**Text:**
Start of Block

AFP: The Danish foreign ministry summoned Iran’s charge d’affaires last week to express its concern over Tehran’s impending resumption of sensitive nuclear work, the ministry said in a statement on Monday. Charge d’affaires Hossein Taleshi Salehani was summoned on July 28 for talks with senior ministry official Anne Dorte Reggelsen. AFP
COPENHAGEN – The Danish foreign ministry summoned Iran’s charge d’affaires last week to express its concern over Tehran’s impending resumption of sensitive nuclear work, the ministry said in a statement on Monday.
Charge d’affaires Hossein Taleshi Salehani was summoned on July 28 for talks with senior ministry official Anne Dorte Reggelsen.
“Denmark supports the efforts to find a diplomatic solution to the issue of the Iranian nuclear programme,” the statement said, and urged Tehran to “maintain the suspension of (uranium) enrichment activities and to pursue negotiations on the basis of the coming European Union proposal.”
“Iran is aware that this proposal is expected by next week,” the ministry said.
The Danish statement was published as Iran announced on Monday that it plans to deliver a letter to the International Atomic Energy Agency informing the UN watchdog about its resumption of nuclear work, a negotiator told AFP in Tehran.
“We’re going to hand over the letter in half an hour,” Ali Agha Mohammadi told AFP.
In separate comments to state television, he added: “In this letter, we say to the IAEA that we are resuming our (uranium ore conversion) activities at Isfahan starting from today under its supervision.”
The seals placed on the facility by the IAEA “will be removed today in the presence of the agency inspectors currently in Iran.”
Conversion, the process by which uranium ore is changed into a gas as a precursor to enrichment, was suspended by Iran last November for the duration of talks with the European Union on providing guarantees that its nuclear programme is exclusively civil.

End of Block

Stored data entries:
Start of Block

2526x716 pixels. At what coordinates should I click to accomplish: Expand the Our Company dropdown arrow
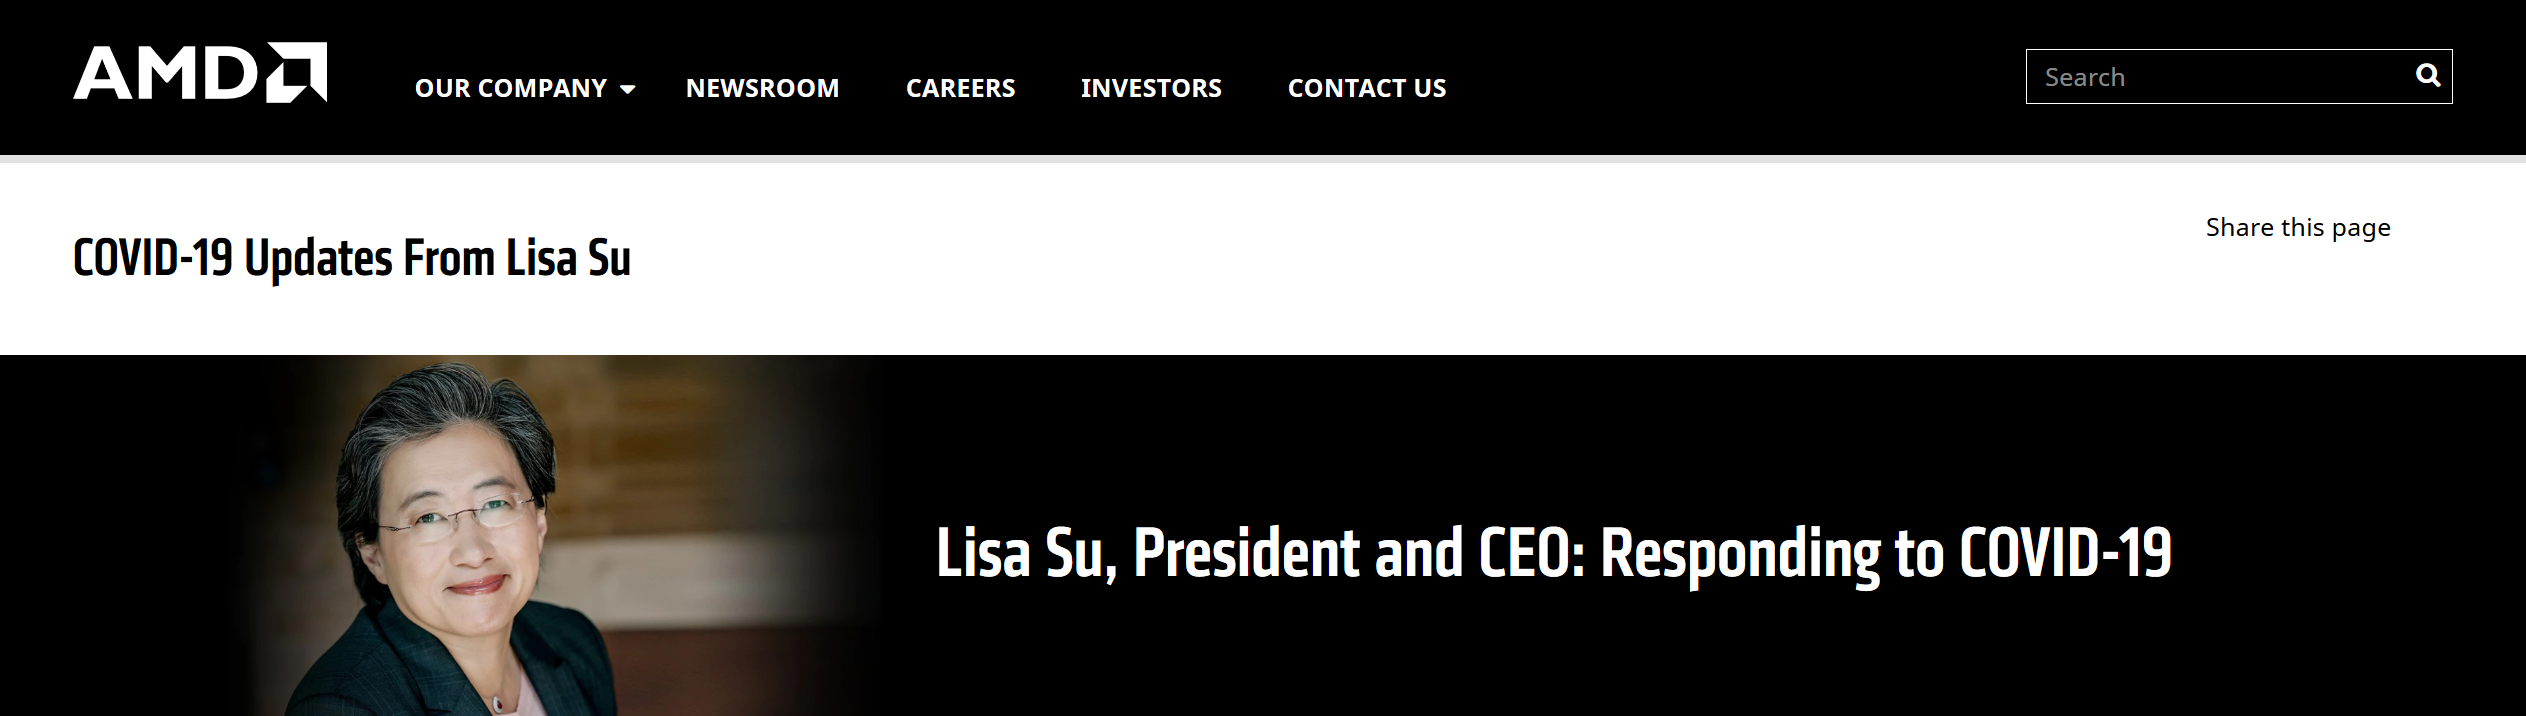point(628,89)
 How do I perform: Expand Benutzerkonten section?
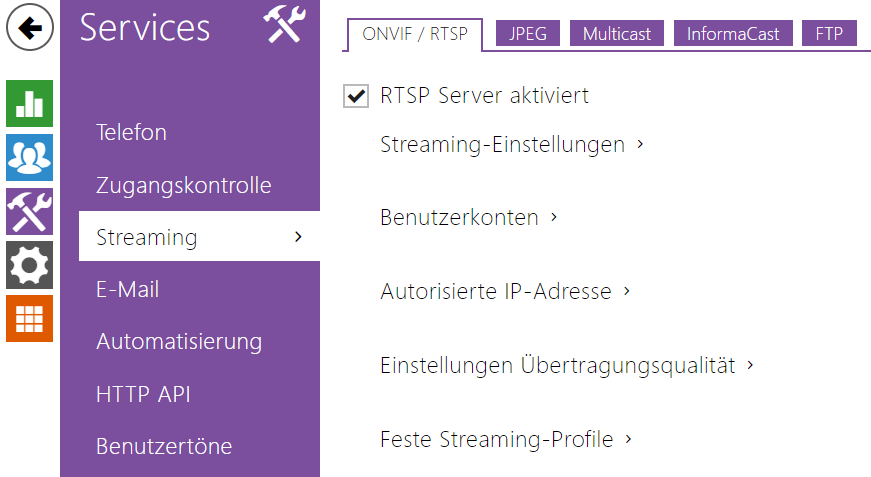click(x=468, y=217)
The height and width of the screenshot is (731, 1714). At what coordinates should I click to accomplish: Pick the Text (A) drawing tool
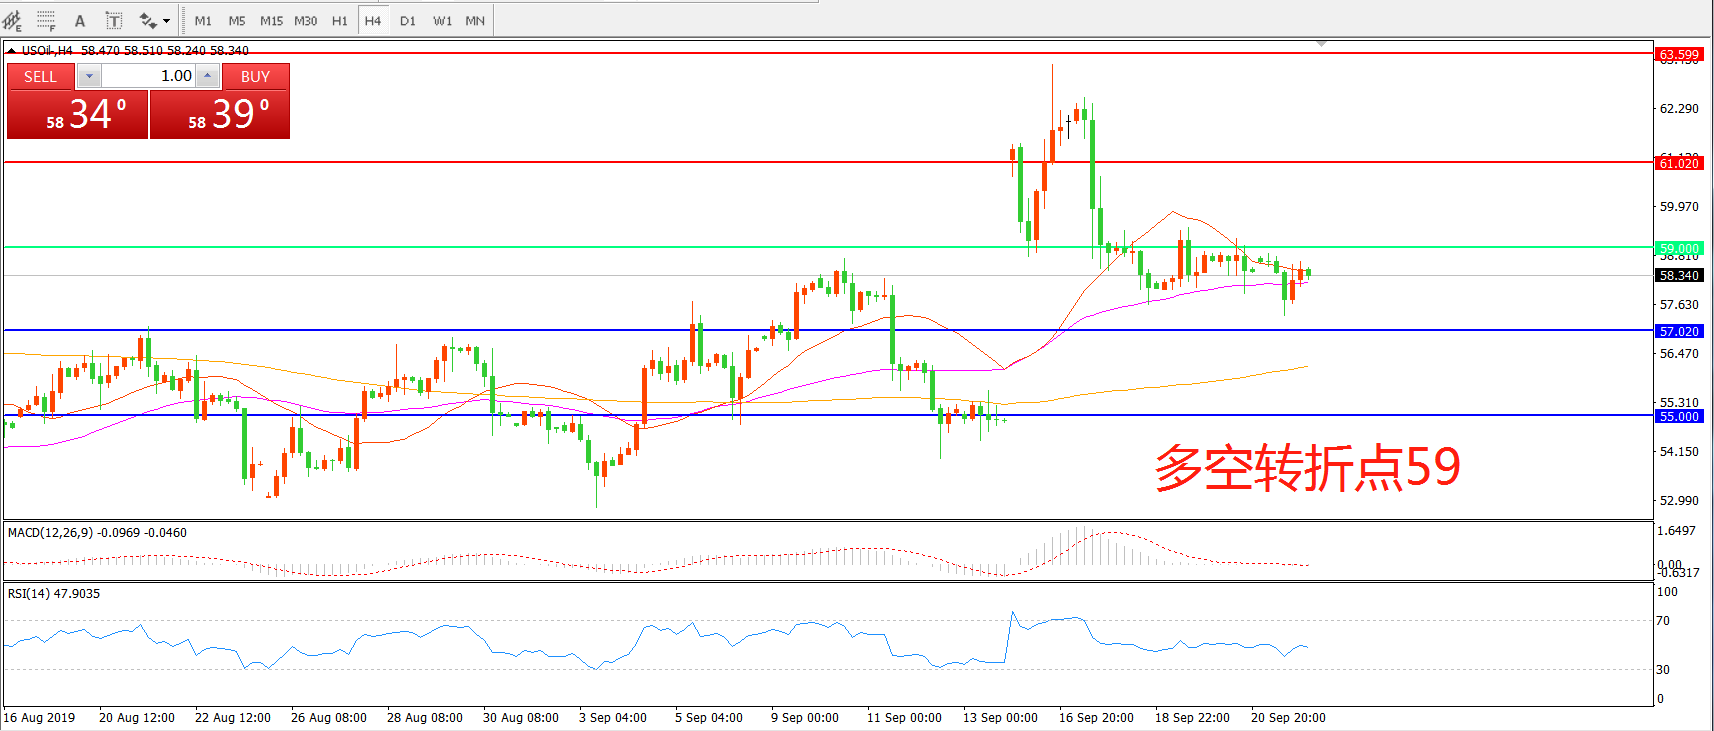pyautogui.click(x=80, y=20)
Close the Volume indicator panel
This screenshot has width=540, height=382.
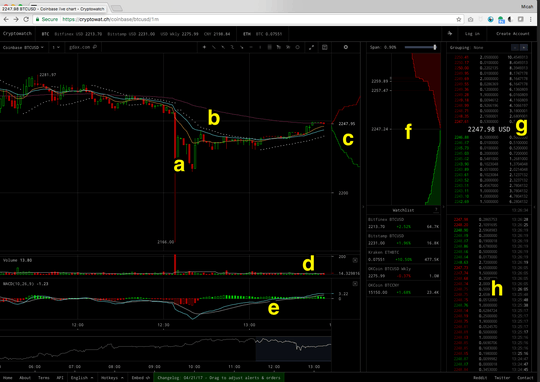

End of Block

**Tasks to carry out:**
**a)** Copy the stretch of the news article from "Conversion, the process" through "is exclusively civil." word for word.
**b)** Name every person identified by name in the news article.

**Answers for each item:**
**a)**
Conversion, the process by which uranium ore is changed into a gas as a precursor to enrichment, was suspended by Iran last November for the duration of talks with the European Union on providing guarantees that its nuclear programme is exclusively civil.

**b)**
Hossein Taleshi Salehani
Anne Dorte Reggelsen
Ali Agha Mohammadi